Abstract Body

Pre-exposure prophylaxis (PrEP) is an efficacious HIV prevention strategy. Using a national database of publicly-listed clinics that prescribe PrEP in the contiguous United States, we explored ‘deserts’ with low access to PrEP as defined by driving time to the closest clinic.

MSM population estimates, county urbanicity, and PrEP provider data were sourced from public data and a national database of publicly listed PrEP providers. Using geographic information systems (GIS), we proportionally allocated county-level MSM estimates and a national PrEP-eligibility estimate to census tracts, areas with a median of 4000 persons. We mapped PrEP providers and calculated travel time, based on ideal traffic conditions, from census tract centroids to the nearest PrEP providers. We classified tracts as being part of a ‘PrEP desert’ based on 30-minute and 60-minute drive travel times to the nearest PrEP-providing clinic.

Over one-fifth of MSM (620,150/2,904,089; 21%) lived in census tracts farther than a 30-minute drive away from the nearest PrEP-providing clinic, and 8% (228,391/2,904,089) lived farther than a 60-minute drive. Similar proportions of PrEP-eligible MSM (136,718/607,711; 23%) lived farther than a 30-minute or (49,883/607,711, 8%) 60-minute drive from the nearest PrEP-providing clinic. Using a 60-minute definition of PrEP desert, two-thirds (65.5%) of all deserts were in micropolitan or noncore areas, accounting for 49.2% (28,874) of all PrEP-eligible MSM in deserts. Using the same cutoff, seven of nine geographic census divisions had more than 15,000 MSM living in deserts and six of nine divisions had more than 5,000 PrEP-eligible MSM living in deserts.

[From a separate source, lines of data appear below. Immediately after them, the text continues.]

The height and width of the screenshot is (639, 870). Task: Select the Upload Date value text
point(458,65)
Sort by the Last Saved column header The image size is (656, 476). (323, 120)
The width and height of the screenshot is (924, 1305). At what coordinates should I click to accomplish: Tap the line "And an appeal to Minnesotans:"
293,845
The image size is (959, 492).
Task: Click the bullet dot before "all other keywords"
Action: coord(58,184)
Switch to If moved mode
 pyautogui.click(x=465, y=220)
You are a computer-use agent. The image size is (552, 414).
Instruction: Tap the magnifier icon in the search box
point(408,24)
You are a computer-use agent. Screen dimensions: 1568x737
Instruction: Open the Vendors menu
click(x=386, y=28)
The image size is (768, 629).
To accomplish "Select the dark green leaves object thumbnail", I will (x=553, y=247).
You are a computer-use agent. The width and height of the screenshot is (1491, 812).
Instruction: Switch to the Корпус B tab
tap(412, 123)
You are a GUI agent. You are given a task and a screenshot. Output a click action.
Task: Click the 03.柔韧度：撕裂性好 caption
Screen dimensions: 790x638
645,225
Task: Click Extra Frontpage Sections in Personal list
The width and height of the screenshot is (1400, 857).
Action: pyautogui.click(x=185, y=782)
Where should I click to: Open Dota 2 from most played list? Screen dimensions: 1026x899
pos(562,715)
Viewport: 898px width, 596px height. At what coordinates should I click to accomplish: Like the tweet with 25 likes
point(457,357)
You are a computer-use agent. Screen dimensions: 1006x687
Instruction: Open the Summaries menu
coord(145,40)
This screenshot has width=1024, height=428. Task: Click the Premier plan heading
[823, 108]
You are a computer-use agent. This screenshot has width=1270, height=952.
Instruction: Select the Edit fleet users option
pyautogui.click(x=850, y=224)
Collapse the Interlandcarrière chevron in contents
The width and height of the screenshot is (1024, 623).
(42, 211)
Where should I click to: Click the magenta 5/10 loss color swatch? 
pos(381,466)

Substantial geographic areas within the United States do not have nearby, publicly-listed clinics that prescribe PrEP. Large numbers of MSM have limited access to PrEP, living in ‘deserts’ that require substantial driving time to care. Our estimates of the proportion of MSM living in PrEP deserts are conservative, because driving time calculations use ideal traffic conditions. Moreover, many PrEP-eligible MSM may not have access to a car, which could substantially increase transit times. Given a requisite of four annual visits per year for PrEP care, substantial travel time to care could limit PrEP scale-up. HIV prevention programs must consider travel burden and transportation access as a key part of expansion to more effectively reach both urban and rural MSM in need.